Más de 125 personas acudieron a la fiesta de Timbiriche en el Zócalo Capitalino.

Morat fue la cereza del pastel al abrir el concierto

Al ritmo de ¡México, México! los integrantes de Timbiriche dieron por finalizada su actuación en el Zócalo de la Ciudad de México.
Más de 125 mil personas cantaron junto a sus ídolos de infancia y adolescencia los temas que marcaron toda una época.

“Mi nuevo vicio” fue el tema con el que abrieron los colombianos de Morat.
Durante su presentación, demostraron por qué son considerados el mejor grupo del momento.
La frescura de su pop-folk hizo que la gente corriera a toda velocidad para ver qué es lo que sonaba en el Zócalo, y que se quedaron por las poderosas melodías que ya han conquistado ¡hasta a España!

aunque es popó.

Los fans de ambas bandas llenaron más de la mitad de la plancha desde las cinco de la tarde, esperando tener el mejor lugar.

Sasha, Benny, Alix, Erik, Mariana y Diego prepararon un viaje musical a sus mejores y más entrañables recuerdos.

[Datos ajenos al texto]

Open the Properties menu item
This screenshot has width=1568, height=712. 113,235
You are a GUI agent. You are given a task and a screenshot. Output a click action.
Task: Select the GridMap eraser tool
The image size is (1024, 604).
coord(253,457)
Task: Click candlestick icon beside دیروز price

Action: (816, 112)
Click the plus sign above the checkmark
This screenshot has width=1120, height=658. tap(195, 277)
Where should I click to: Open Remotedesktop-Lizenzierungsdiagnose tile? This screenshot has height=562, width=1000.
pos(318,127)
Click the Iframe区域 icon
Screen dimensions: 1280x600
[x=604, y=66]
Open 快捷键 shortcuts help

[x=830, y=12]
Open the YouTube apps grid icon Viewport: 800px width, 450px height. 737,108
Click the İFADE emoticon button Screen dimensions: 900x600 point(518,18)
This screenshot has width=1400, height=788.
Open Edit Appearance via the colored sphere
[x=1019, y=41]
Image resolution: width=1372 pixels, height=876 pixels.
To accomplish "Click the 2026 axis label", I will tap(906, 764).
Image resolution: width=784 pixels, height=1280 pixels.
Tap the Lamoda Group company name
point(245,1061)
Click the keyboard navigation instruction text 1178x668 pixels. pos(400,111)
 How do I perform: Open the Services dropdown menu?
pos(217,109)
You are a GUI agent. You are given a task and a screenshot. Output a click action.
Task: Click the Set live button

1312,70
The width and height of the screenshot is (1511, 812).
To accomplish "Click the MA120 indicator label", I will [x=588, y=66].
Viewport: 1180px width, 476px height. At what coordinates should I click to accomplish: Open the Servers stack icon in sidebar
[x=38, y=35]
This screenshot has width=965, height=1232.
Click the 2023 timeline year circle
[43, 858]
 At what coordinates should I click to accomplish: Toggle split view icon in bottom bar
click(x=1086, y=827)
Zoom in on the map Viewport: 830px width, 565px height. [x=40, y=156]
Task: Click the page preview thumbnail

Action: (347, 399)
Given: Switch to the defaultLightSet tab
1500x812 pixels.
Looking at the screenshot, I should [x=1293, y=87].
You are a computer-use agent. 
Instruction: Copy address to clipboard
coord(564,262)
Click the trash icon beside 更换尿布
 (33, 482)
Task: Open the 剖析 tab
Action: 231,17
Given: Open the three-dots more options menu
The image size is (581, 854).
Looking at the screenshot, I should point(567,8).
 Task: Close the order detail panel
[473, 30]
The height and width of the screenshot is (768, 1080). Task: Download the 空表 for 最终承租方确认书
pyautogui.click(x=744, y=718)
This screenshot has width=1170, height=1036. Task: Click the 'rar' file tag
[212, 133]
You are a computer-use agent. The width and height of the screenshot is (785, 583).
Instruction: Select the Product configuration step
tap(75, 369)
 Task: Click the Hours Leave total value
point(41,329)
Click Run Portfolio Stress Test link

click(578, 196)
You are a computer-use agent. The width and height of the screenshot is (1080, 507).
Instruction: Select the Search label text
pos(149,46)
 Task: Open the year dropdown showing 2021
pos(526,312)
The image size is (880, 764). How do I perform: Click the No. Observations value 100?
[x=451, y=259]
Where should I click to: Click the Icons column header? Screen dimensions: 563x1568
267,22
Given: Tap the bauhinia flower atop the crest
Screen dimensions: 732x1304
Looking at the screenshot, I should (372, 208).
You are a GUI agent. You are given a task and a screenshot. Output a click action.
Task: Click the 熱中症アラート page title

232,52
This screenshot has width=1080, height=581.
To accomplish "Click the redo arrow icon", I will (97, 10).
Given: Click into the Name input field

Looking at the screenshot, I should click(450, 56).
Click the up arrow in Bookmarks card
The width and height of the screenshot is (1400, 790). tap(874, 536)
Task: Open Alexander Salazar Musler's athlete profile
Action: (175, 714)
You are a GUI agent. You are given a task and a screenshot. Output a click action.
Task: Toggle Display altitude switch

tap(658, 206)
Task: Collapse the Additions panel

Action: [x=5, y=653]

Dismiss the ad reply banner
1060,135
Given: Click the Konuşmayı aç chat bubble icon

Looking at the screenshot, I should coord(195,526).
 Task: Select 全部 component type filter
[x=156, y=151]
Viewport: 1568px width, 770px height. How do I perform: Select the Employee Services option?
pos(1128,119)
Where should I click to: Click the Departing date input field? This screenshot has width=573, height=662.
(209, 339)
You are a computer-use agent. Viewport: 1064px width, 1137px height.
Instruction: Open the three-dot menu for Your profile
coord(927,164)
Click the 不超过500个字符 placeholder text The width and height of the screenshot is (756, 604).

La primera parte del concierto se escucharon temas como “Timbiriche”, “Somos amigos” y “Rock del amor”, entre otras.
De inmediato la gente se dejó llevar por ese juego musical inventado hace más de tres décadas.

“Noches de verano”, “Amor primero”, “Rayo Rebelde” e “Iremos juntos” retumbaron en el Zócalo para trasladar al público a esos días rebeldes.
En total, sonaron 53 canciones que hicieron imperceptible el frío de la noche.

Tour Juntos

Los miembros de la banda dejaron claro una vez más que la química entre ellos, sólo crece con el tiempo.

Sasha, Mariana y Alix se lucieron y contagiaron de energía al público con “Corro, vuelo, me acelero”.
Mientras, Diego brilló en “Soy un desastre”, Erik con “Princesa Tibetana” y Benny con “Mamá”.

“Muriendo lento” y “Con todos menos conmigo” fueron entonadas con un coro multitudinario que retumbó varias cuadras más allá del zócalo.

El final del show llegó con “México”, esa canción que nos recuerda que ser ciudadano de este país es PRIVILEGIO Y HONOR.

Fuegos artificiales, aplausos y alegría de la gente se percibía en el aire y se expandía conforme abandonaban el corazón de la CDMX.

Sin duda, un evento sin precedentes, donde sólo nos une una cosa: la música.